Back in school, he loved food: “I think at that age, you can kind of get away with it. But the habits and lifestyle had already set in and that continued in high school, college.” It was all about socialising and playing basketball a couple of times a week. “You play once or twice, but have 21 meals besides snacks — that’s a lot of places you can go wrong.”
In 2000, after college, he took a test at Infosys, joined the company, and after a few months got sent to Germany. “The pay was good, the place was good; life was good — or so I thought. But you don’t just wake up one day at 95 kilos.” He was working on a project at Adidas. People were coming to work on a bicycle or going for an afternoon run. “A bunch of people were active and there was so much energy there. That got me going, and I thought I needed to do something.”
The switchover
He spent over four years in Adidas, and through the time, built his sporting ability. His first event was a skating marathon. He’d bought a pair of in-line skates on sale and decided to pull them out to learn. “There was a flyer about a 28k, and I thought it’ll help me learn to skate.” He signed up.
That’s when he felt that if he could learn to skate, he could also take up running. So he signed up for the Berlin Marathon. “As a coach now, I don’t think I should have signed up that early, given I had just taken up running.” But he finished the marathon. It was much like how he trained with swimming later, not being able to swim more than about 25 metres, with a goal to swim 3.8 kilometres.

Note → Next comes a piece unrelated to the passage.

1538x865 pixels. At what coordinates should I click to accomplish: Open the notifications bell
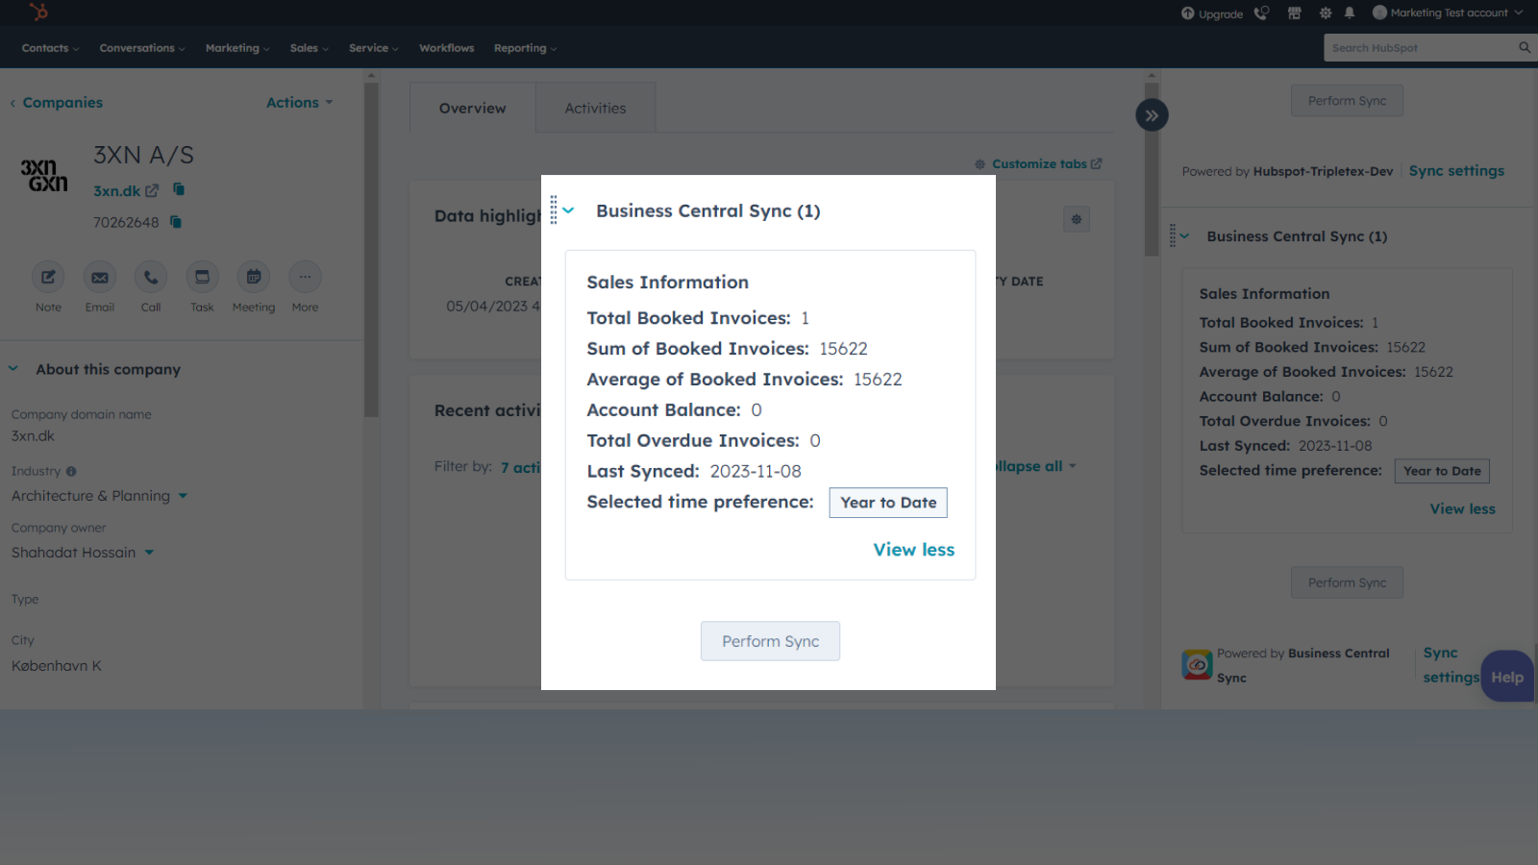pos(1350,12)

Thanks to Infosys, he travelled the world: Japan, the US, and then Australia. That’s where he first saw the Ironman on TV and decided to give it a shot. After completing several races, Deepak decided to step out of cushy-job mode, and take the plunge into coaching, after certifying himself from IRONMAN, Triathlon Australia, and the Australian Institute of Personal Trainers. “I said I’ll give myself six months. Let’s see if people want to pay for an online coaching service. I wanted to exit and try it, rather than take a sabbatical, which a lot of people advised.” Many asked if he knew what he was walking away from, or if he remembered the numbers on his pay cheque. But with a supportive wife (also in IT) and parents, he quit in his mid-30s. It had been 14 years of very comfortable living.

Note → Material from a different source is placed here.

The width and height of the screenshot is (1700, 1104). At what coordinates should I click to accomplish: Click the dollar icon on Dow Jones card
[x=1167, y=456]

“It wasn’t even a sport in India at the time,” says Deepak. In 2013, the thought of bringing the Ironman to India began as a “pencilled-out thing. It got legs in 2014, when I started to talk with them,” he says. Every time he did a race, he’d walk over and chat with the head of Asia-Pacific. “They were always open to talk, but they weren’t too sure. I could understand that.” In 2015, they started to see people from India doing a few more races, and in 2016, with the formation of Yoska, with Rudra Prasad Nanjundappa, who also left a corporate career to work the start-up, the team was up.
There were several other players, says Geoff Meyer, Managing Director, IRONMAN Asia. But they were looking for someone with shared values: to put the athlete first. It made sense to go with a company that understood the sport from inside out, who wanted to introduce India to the world, and Indians to triathlons. While Deepak is based in Brisbane, Prasad is in Bengaluru, and both had an insider perspective of the sport in India. Yoska it was. Ironman 70.3 it is. On October 20, 2019. “That’s enough time to train, if you’re moderately fit,” says Deepak.
What is the Ironman?
Ironman is the name of a few races. Companies can take licences to run them. The best-known races are:
140.6: Ironman – swim 2.4 miles (3.8 km), bike ride 112 miles (180.2 km), run 26.2 miles (42.2 km)
70.3: Half Ironman – swim 1.2 miles (1.9 km), bike ride 56 miles (90 km), run 13.1 miles (21.1 km)
How to train for it …
Look at structured training.
Take care of nutrition, sleep, hydration.
Enjoy the training and the race.
Understand whether you really enjoy it.
Going Goa
Before the place was fixed, Deepak and his team prepared a dossier for the folks at Ironman, as every race course and design has to be reviewed and approved by them. Goa ticked all the boxes, because it met the key parameters…
An open-water body (sea/lake) that is clean, and meets the Ironman guidelines after water-testing (pH scale, bacteria levels)
A cycling course next to the water body that can be cordoned off for safety and security
A running course close to this
An international airport, and its proximity to the course
Large enough infrastructure to be able to handle 800-1,000 people (in the first year), plus their supporters descending on the place
Enough accommodation for participants, supporters, crew, close to the venue
A recognisable destination, bearing in mind that the race is also a tourism opportunity
Brand ambassadors
Deepak will be the local brand ambassador, along with Pete Jacobs, an Australian-born professional triathlete who won the IRONMAN World Championship in 2012 that take place in Kona, Hawaii, and Jaimielle Jacobs, a four-time IRONMAN 70.3 Age Group Champion.